(Data for locating visible targets)
========================
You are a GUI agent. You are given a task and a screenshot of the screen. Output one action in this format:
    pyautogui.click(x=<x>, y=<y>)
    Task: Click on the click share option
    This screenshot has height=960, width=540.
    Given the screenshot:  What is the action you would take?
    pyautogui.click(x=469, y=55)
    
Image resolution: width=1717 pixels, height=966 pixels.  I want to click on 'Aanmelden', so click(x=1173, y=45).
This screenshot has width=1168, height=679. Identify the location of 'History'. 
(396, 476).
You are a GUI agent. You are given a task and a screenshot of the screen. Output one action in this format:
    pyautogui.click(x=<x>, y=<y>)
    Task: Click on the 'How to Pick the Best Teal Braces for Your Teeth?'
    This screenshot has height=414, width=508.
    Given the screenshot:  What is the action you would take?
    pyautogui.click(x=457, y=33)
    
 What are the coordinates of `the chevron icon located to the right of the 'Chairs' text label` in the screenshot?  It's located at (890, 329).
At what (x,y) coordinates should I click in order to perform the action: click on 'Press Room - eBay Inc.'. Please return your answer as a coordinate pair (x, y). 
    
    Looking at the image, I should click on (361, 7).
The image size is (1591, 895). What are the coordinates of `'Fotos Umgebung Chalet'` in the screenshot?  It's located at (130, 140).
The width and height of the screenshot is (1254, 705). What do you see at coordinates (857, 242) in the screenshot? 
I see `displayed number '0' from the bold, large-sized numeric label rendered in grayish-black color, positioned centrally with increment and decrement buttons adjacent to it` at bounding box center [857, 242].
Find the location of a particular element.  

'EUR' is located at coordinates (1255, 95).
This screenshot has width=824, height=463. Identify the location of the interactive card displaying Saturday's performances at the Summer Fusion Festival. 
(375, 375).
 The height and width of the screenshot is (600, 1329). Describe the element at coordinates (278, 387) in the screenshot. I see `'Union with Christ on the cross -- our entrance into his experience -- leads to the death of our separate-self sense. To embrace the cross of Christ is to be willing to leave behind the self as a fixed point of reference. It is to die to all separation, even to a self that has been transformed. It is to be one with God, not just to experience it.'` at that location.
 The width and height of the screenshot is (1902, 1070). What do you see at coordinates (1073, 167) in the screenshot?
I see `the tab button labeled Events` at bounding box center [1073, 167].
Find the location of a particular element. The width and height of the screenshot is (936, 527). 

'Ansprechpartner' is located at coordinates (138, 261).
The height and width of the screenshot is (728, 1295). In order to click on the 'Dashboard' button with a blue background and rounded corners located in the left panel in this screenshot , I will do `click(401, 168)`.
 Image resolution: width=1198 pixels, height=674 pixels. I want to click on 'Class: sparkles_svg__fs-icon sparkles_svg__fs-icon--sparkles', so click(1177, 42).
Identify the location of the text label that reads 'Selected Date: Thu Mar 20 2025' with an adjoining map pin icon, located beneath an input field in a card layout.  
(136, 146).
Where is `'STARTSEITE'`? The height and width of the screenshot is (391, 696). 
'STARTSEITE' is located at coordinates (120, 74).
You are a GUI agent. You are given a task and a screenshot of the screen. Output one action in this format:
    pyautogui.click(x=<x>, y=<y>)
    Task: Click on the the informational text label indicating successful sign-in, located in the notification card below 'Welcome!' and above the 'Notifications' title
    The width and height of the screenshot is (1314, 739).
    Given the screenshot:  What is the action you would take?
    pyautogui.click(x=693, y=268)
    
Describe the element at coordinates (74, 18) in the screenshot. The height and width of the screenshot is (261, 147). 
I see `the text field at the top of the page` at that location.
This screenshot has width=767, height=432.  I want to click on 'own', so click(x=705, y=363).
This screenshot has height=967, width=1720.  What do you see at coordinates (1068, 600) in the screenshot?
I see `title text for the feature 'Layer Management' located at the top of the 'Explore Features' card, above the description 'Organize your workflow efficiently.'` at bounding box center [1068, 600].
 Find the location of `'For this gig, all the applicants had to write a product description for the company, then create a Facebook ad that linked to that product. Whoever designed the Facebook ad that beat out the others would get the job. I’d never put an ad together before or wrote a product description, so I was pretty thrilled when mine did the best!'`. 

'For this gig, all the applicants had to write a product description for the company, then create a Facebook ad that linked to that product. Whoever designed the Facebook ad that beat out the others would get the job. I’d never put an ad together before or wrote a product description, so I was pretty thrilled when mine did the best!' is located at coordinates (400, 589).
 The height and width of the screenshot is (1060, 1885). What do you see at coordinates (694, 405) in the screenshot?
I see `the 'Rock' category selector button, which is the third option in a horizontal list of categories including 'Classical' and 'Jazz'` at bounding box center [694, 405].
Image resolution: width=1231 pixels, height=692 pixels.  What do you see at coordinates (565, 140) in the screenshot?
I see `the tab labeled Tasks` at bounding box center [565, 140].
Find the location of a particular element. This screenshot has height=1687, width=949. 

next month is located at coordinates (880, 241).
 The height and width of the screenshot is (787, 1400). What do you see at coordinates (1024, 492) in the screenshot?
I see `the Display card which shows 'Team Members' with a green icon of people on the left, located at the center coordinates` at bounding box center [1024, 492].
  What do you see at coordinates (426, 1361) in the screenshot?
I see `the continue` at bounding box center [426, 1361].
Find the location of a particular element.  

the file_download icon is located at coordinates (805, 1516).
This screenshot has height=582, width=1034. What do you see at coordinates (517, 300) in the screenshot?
========================
Reproduce all of the records above, substituting "interface assistant" for each occurrence of "GUI agent" and leaving every other character unchanged.

* OUTPUT
You are a interface assistant. You are given a task and a screenshot of the screen. Output one action in this format:
    pyautogui.click(x=<x>, y=<y>)
    Task: Click on the click share option
    This screenshot has height=960, width=540.
    Given the screenshot:  What is the action you would take?
    pyautogui.click(x=469, y=55)
    
Image resolution: width=1717 pixels, height=966 pixels.  I want to click on 'Aanmelden', so click(x=1173, y=45).
This screenshot has width=1168, height=679. Identify the location of 'History'. 
(396, 476).
You are a interface assistant. You are given a task and a screenshot of the screen. Output one action in this format:
    pyautogui.click(x=<x>, y=<y>)
    Task: Click on the 'How to Pick the Best Teal Braces for Your Teeth?'
    This screenshot has height=414, width=508.
    Given the screenshot:  What is the action you would take?
    pyautogui.click(x=457, y=33)
    
 What are the coordinates of `the chevron icon located to the right of the 'Chairs' text label` in the screenshot?  It's located at (890, 329).
At what (x,y) coordinates should I click in order to perform the action: click on 'Press Room - eBay Inc.'. Please return your answer as a coordinate pair (x, y). 
    
    Looking at the image, I should click on (361, 7).
The image size is (1591, 895). What are the coordinates of `'Fotos Umgebung Chalet'` in the screenshot?  It's located at (130, 140).
The width and height of the screenshot is (1254, 705). What do you see at coordinates (857, 242) in the screenshot? 
I see `displayed number '0' from the bold, large-sized numeric label rendered in grayish-black color, positioned centrally with increment and decrement buttons adjacent to it` at bounding box center [857, 242].
Find the location of a particular element.  

'EUR' is located at coordinates (1255, 95).
This screenshot has width=824, height=463. Identify the location of the interactive card displaying Saturday's performances at the Summer Fusion Festival. 
(375, 375).
 The height and width of the screenshot is (600, 1329). Describe the element at coordinates (278, 387) in the screenshot. I see `'Union with Christ on the cross -- our entrance into his experience -- leads to the death of our separate-self sense. To embrace the cross of Christ is to be willing to leave behind the self as a fixed point of reference. It is to die to all separation, even to a self that has been transformed. It is to be one with God, not just to experience it.'` at that location.
 The width and height of the screenshot is (1902, 1070). What do you see at coordinates (1073, 167) in the screenshot?
I see `the tab button labeled Events` at bounding box center [1073, 167].
Find the location of a particular element. The width and height of the screenshot is (936, 527). 

'Ansprechpartner' is located at coordinates (138, 261).
The height and width of the screenshot is (728, 1295). In order to click on the 'Dashboard' button with a blue background and rounded corners located in the left panel in this screenshot , I will do `click(401, 168)`.
 Image resolution: width=1198 pixels, height=674 pixels. I want to click on 'Class: sparkles_svg__fs-icon sparkles_svg__fs-icon--sparkles', so click(1177, 42).
Identify the location of the text label that reads 'Selected Date: Thu Mar 20 2025' with an adjoining map pin icon, located beneath an input field in a card layout.  
(136, 146).
Where is `'STARTSEITE'`? The height and width of the screenshot is (391, 696). 
'STARTSEITE' is located at coordinates (120, 74).
You are a interface assistant. You are given a task and a screenshot of the screen. Output one action in this format:
    pyautogui.click(x=<x>, y=<y>)
    Task: Click on the the informational text label indicating successful sign-in, located in the notification card below 'Welcome!' and above the 'Notifications' title
    The width and height of the screenshot is (1314, 739).
    Given the screenshot:  What is the action you would take?
    pyautogui.click(x=693, y=268)
    
Describe the element at coordinates (74, 18) in the screenshot. The height and width of the screenshot is (261, 147). 
I see `the text field at the top of the page` at that location.
This screenshot has width=767, height=432.  I want to click on 'own', so click(x=705, y=363).
This screenshot has height=967, width=1720.  What do you see at coordinates (1068, 600) in the screenshot?
I see `title text for the feature 'Layer Management' located at the top of the 'Explore Features' card, above the description 'Organize your workflow efficiently.'` at bounding box center [1068, 600].
 Find the location of `'For this gig, all the applicants had to write a product description for the company, then create a Facebook ad that linked to that product. Whoever designed the Facebook ad that beat out the others would get the job. I’d never put an ad together before or wrote a product description, so I was pretty thrilled when mine did the best!'`. 

'For this gig, all the applicants had to write a product description for the company, then create a Facebook ad that linked to that product. Whoever designed the Facebook ad that beat out the others would get the job. I’d never put an ad together before or wrote a product description, so I was pretty thrilled when mine did the best!' is located at coordinates (400, 589).
 The height and width of the screenshot is (1060, 1885). What do you see at coordinates (694, 405) in the screenshot?
I see `the 'Rock' category selector button, which is the third option in a horizontal list of categories including 'Classical' and 'Jazz'` at bounding box center [694, 405].
Image resolution: width=1231 pixels, height=692 pixels.  What do you see at coordinates (565, 140) in the screenshot?
I see `the tab labeled Tasks` at bounding box center [565, 140].
Find the location of a particular element. This screenshot has height=1687, width=949. 

next month is located at coordinates (880, 241).
 The height and width of the screenshot is (787, 1400). What do you see at coordinates (1024, 492) in the screenshot?
I see `the Display card which shows 'Team Members' with a green icon of people on the left, located at the center coordinates` at bounding box center [1024, 492].
  What do you see at coordinates (426, 1361) in the screenshot?
I see `the continue` at bounding box center [426, 1361].
Find the location of a particular element.  

the file_download icon is located at coordinates (805, 1516).
This screenshot has height=582, width=1034. What do you see at coordinates (517, 300) in the screenshot?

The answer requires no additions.